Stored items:
==============================

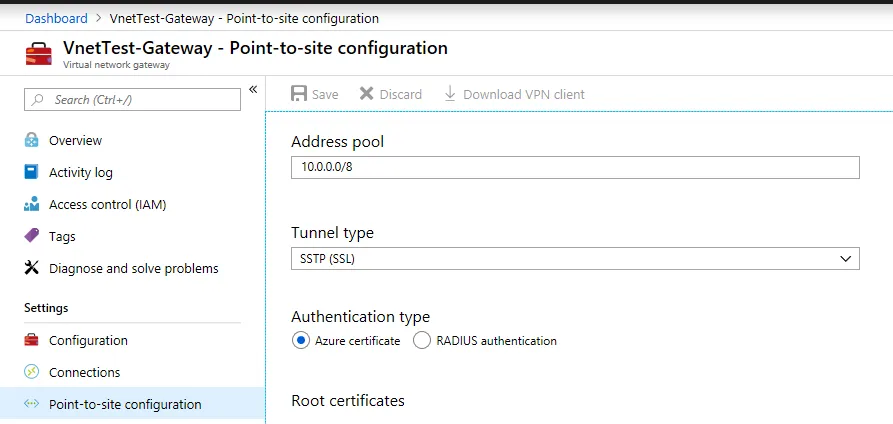Image resolution: width=893 pixels, height=424 pixels.
Task: Click the Discard X icon
Action: click(x=366, y=94)
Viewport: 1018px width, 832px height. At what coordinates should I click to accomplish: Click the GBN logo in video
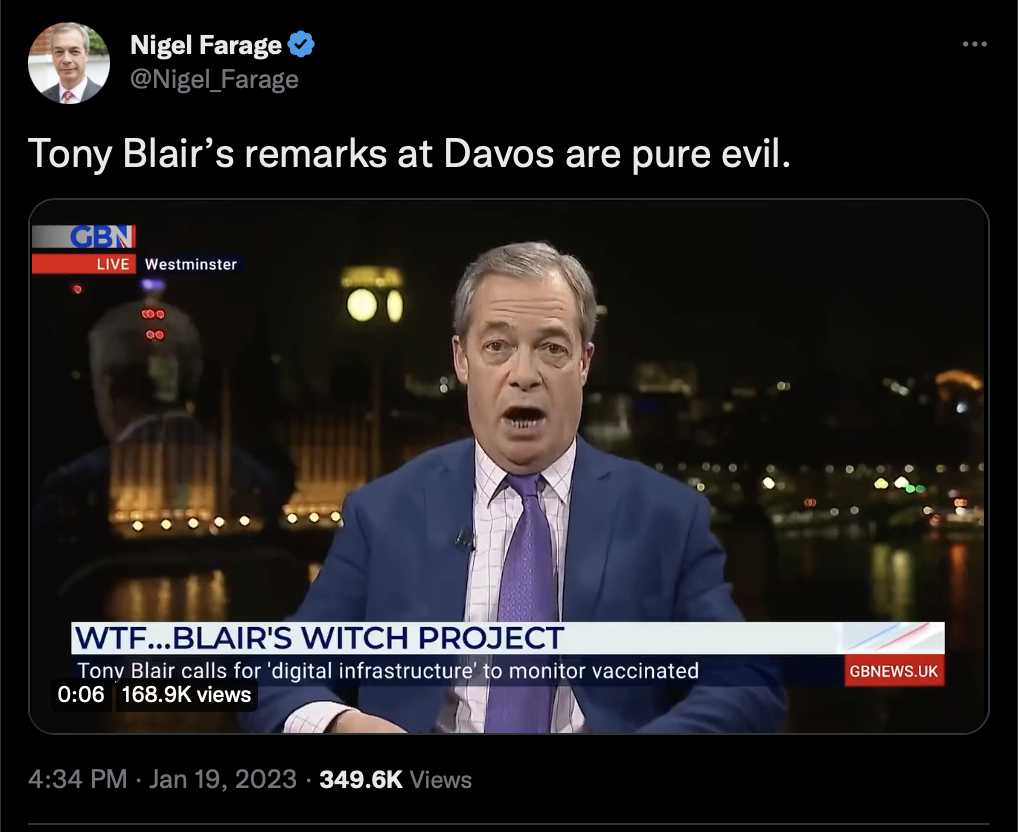point(103,237)
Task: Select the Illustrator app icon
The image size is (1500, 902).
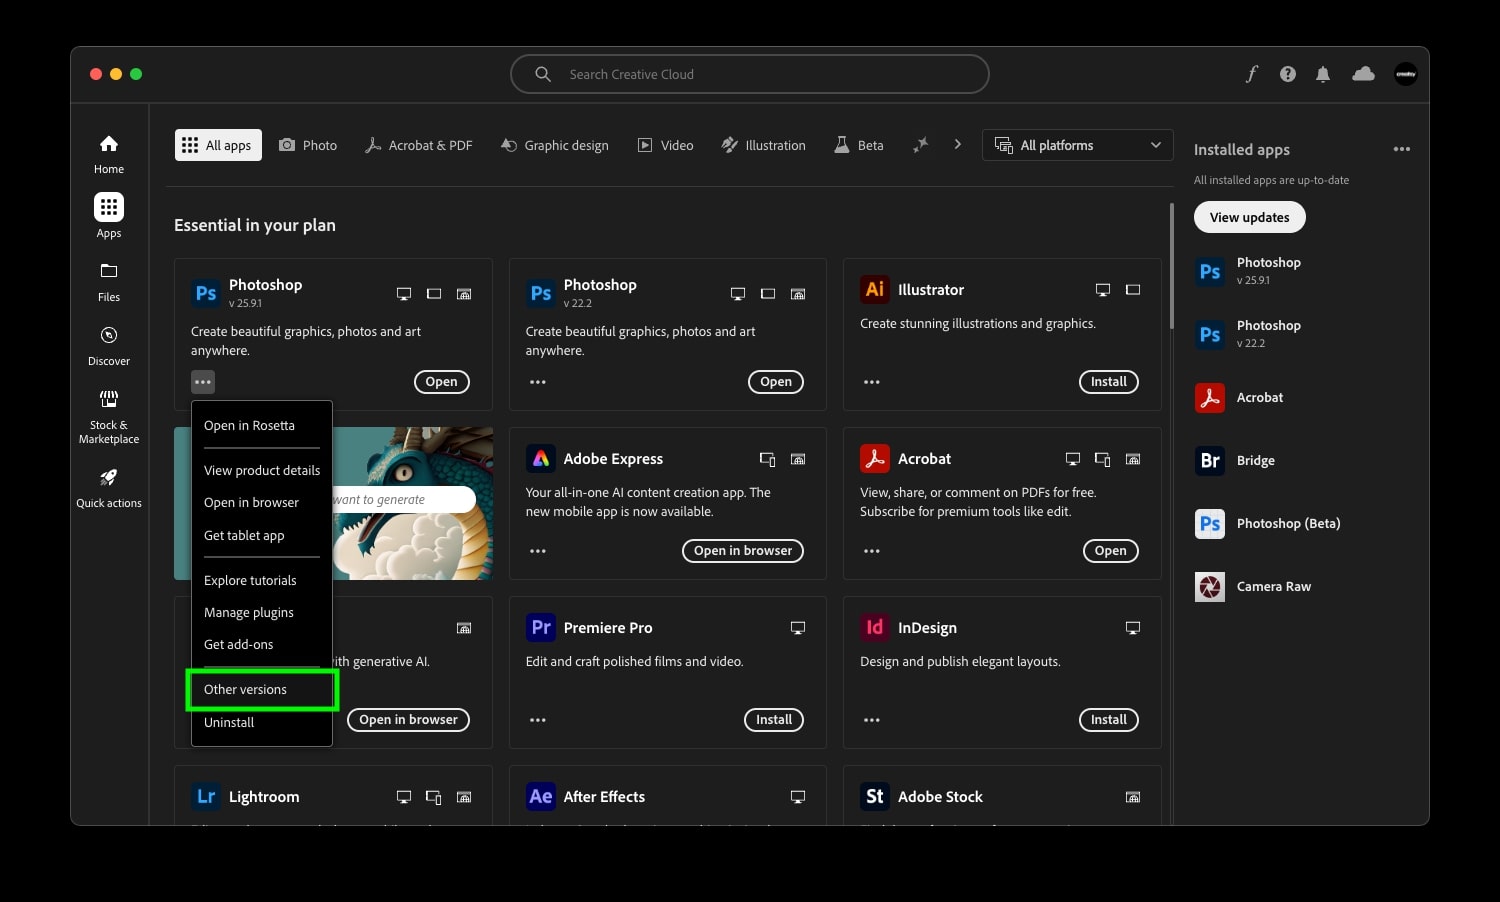Action: pyautogui.click(x=874, y=289)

==============================

YOUR GOAL:
Once the line containing "Viewport: 1018px width, 832px" is found, transcribe it and every line after it to the end of the records, exactly and with no pictures.

COMPLETED TASK:
Viewport: 1018px width, 832px height. At what coordinates should I click to accomplish: Click the GBN logo in video
point(103,237)
Task: Select the Illustrator app icon
The image size is (1500, 902).
Action: pyautogui.click(x=874, y=289)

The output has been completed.